Mr President, Ladies and Gentlemen,

Thank you very much for inviting me to attend tonight's celebration of the 85th Anniversary of your Society. I wish to offer my sincere congratulations to the Society for its long and impressive record of service to Hong Kong. Eighty-five years is not a short period of time by any account, and an institution of this vintage which is going from strength to strength is an asset which Hong Kong is proud to hold up and treasure. As Secretary for the Treasury, I look forward to working with the Society and with all of you for the continued prosperity of Hong Kong.

For Hong Kong, enterprise is the key to prosperity. It is enterprise that provides employment and creates wealth in the community. And for enterprise to flourish, there is nothing more important than a truly "business friendly" government. Your Government not only recognise this, but are in the process of internalising it into the civil service culture. We have, for example, pledged to be more user friendly, to be more efficient, and to respond to changing business needs. We have pressed ahead with actions that turn these promises into reality in record time.

A good example is our tax regime. I choose this deliberately because taxation touches the heart and soul of every business activity. The "right" tax regime is the most powerful incentive for enterprise while the "wrong" one is the most destructive.

Over the last fifty years or so, the Government has carried out three large-scale reviews of the taxation system, each taking several years to complete. But this is not good enough for a truly business friendly government.
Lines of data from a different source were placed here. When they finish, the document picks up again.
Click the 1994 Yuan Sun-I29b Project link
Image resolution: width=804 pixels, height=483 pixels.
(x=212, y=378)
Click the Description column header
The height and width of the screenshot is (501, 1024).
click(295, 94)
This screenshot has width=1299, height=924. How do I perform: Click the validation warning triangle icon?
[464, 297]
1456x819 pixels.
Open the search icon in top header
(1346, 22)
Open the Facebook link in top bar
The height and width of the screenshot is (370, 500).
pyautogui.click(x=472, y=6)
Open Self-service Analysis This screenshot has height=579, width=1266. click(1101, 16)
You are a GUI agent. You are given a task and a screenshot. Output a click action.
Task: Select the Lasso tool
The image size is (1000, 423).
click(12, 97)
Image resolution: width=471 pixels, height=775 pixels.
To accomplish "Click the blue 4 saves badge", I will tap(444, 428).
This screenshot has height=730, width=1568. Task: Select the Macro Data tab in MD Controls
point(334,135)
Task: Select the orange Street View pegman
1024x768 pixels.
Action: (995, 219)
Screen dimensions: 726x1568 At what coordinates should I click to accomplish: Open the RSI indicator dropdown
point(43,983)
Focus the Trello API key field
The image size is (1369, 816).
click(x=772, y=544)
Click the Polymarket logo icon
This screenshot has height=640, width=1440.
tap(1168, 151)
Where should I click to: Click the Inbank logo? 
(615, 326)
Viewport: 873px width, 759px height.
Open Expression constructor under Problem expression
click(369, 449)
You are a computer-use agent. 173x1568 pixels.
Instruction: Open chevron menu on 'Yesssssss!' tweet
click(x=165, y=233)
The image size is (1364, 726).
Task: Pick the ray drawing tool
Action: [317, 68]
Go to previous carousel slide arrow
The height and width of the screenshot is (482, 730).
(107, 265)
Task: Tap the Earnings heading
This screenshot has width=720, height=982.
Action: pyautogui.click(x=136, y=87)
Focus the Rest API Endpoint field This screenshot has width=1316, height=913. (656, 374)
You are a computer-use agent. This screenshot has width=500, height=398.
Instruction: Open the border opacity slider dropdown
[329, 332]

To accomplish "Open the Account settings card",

So let us look at what happened last year. The Financial Secretary announced in his 1997-98 Budget Speech, in March 1997, his intention to conduct a comprehensive review on the profits tax system, with a view to improving upon it so as to attract more business to Hong Kong and to help our local business become more competitive. We issued a consultative document last July. We studied every one of the 74 submissions received, including yours. We drew up our recommendations which were announced by the Financial Secretary in February this year, in his 1998-99 Budget Speech. We completed all the associated legislative work last month. Altogether, the bulk of work took less than nine months from start to finish.

Let me briefly recap the implementation of the more significant changes:

* the profits tax for corporations for the assessment year commencing 1 April 1998 and the provisional tax for 1998-99 has been adjusted downwards from 16.5 to 16 per cent;

* write-off for new expenditure on plant and equipment related specifically to manufacturing and on computer hardware, software and systems development has been increased to 100 per cent so as to encourage firms to invest in such items so as to enhance their efficiency and productivity. Written-down value for these items which are already owned can be written off immediately in the 1998-99 year of assessment. The Inland Revenue Department is now revising the practice note on depreciation allowances for plant and machinery to reflect these measures;

* the annual depreciation allowance for commercial buildings has been increased from 2 to 4 per cent to provide some incentives for business operation;

* the 20 per cent deduction for capital expenditure on refurbishment has been extended from hotels to all industrial and commercial buildings so as to allow all businesses to completely write off their capital expenditure on refurbishment against tax over a period of five years;

* the scope of "scientific research" under section 16B of the Inland Revenue Ordinance has been extended to include market research, feasibility studies and other research activities related to business and management sciences, in order to stimulate businesses to find ways to add higher value and to achieve higher productivity.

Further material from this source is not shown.